Certamente entendo que nada disso se constrói do dia para a noite, mas uma hora a mudança tem que começar! Sem o primeiro passo nada se ajeita. É uma longa caminhada, porém necessária. Não tem jeito, para chegar à solução de um problema é importante que se haja de forma conjunta, combatendo outros problemas que são a causa.
Tudo isso vai extinguir o uso de drogas definitivamente? Não sei, não tenho bola de cristal! O ser humano por natureza sempre está buscando uma nova ilusão para entreter a mente agitada e ávida por aventuras infantis, no entanto muito se terá feito pela maioria das pessoas que necessitam.
Quanto às ações familiares a que me referi acima, por incrível que pareça, acho que é um pouco mais difícil, porém não impossível. Os pais precisam estar atentos ao comportamento dos filhos, e prontos a ajudar, não a julgar. Amor e respeito são fundamentais em qualquer circunstância. Buscar ajuda quando percebeu que não tem mais o chamado controle da situação também é uma medida importante. Infelizmente muitos pais deixam para tentar intervir quando já é tarde demais.
Têm familiares que preferem fingir que não há nada de errado até que o problema se torne grave, por vergonha, medo de sofrer preconceito, medo de ser julgados como culpados pelas atitudes dos filhos, principalmente quando se trata de gente de classes mais altas. Uma pena! A omissão impede que se fale sobre o assunto e os pais precisam conversar com os filhos desde sempre. Não é como se costuma fazer: deixam para falar de camisinha quando descobrem que os filhos estão tendo relações sexuais, deixam para falar sobre o uso de drogas quando acham que os filhos podem estar usando, mas aí é tarde.
Por que não ser amigo dos filhos, compartilhar as dificuldades, as dúvidas, a intimidade, desde que sem invasões, mas com amor, com tranqüilidade, sem pressão, sem cobrança? Pais mais próximos dos filhos têm mais chances de ensiná-los tudo que precisam saber, de estabelecer uma relação de confiança que é a base de qualquer relacionamento, é um erro pensar que isto só deve existir entre casais. Olhe para seu filho, mas olhe de verdade, descubra quem ele é, do que ele é capaz, seus defeitos, suas virtudes, seus medos...descubra seu filho!
Bem, como eu sou apenas uma blogueira, não seria de bom tom me estender mais do que já me estendi. Fica aqui mais uma vez minha palavra, que é com que posso contar na tentativa de ver o mundo transformado. E não tenham dúvidas, o mundo irá se transformar, a humanidade caminha para isso, lentamente, mas caminha, e enquanto há movimento há mudanças!
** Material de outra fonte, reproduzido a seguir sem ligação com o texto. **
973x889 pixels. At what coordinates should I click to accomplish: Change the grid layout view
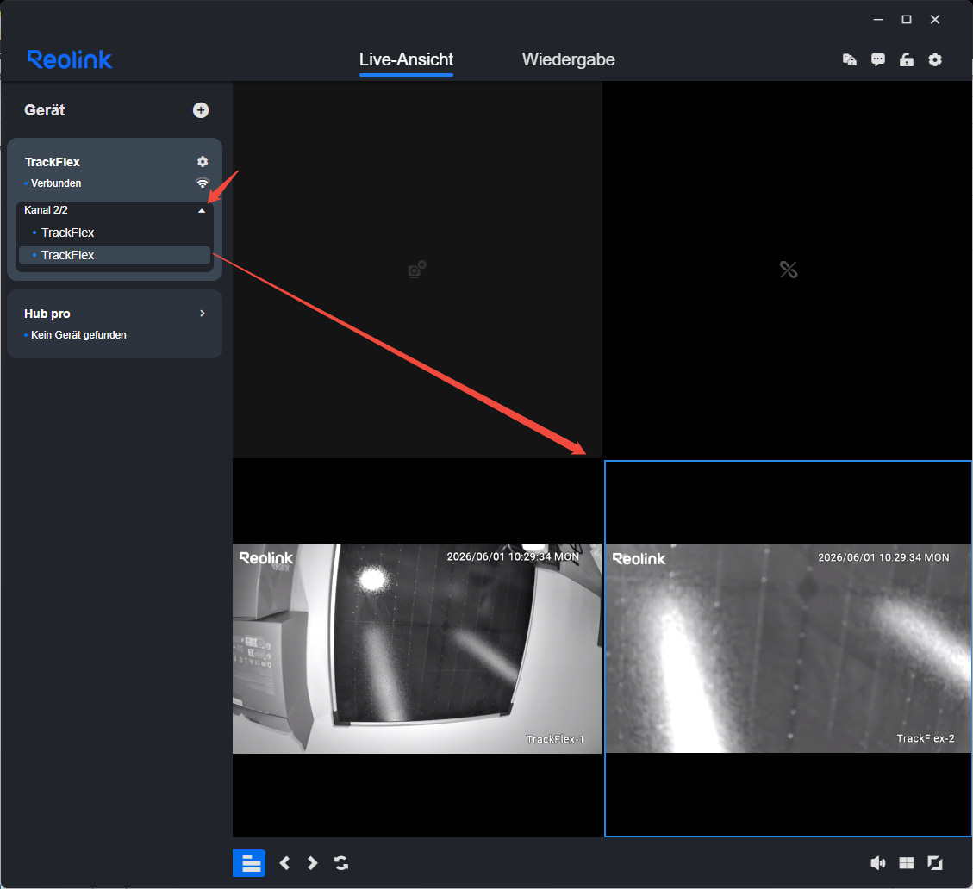[x=907, y=863]
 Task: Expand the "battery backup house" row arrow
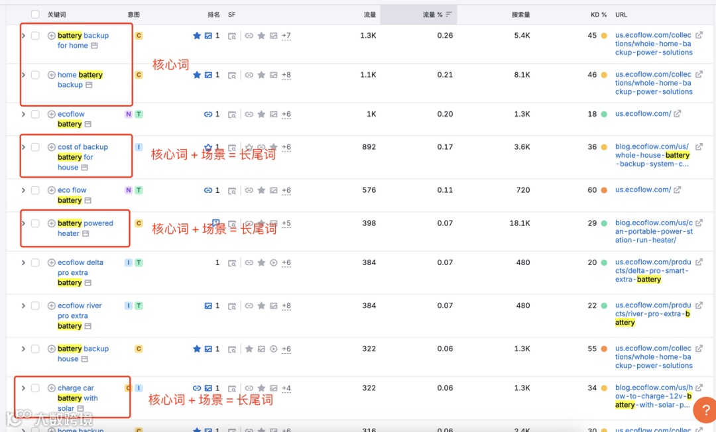pyautogui.click(x=22, y=349)
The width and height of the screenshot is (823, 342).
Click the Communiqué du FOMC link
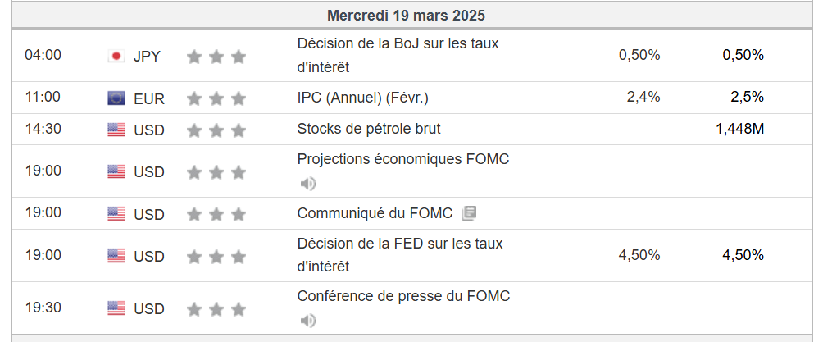(x=375, y=213)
Imagem: Rostos Anônimos de Olga Gouveia

Informação nunca é demais:
1 http://www.senad.gov.br/

Um comentário:

  1. Oi, Rashmi!
    Aos poucos vou colocando em dia a leitura de tuas postagens anteriores... mas queria, em especial, registrar aqui: Esta tua vontade e crédito na mudança é - pra dizer o mínimo - contagiante! E tua preocupação no sentido de que informação nunca é demais é tudo que a blogsfera precisa neste momento. Eu agradeço.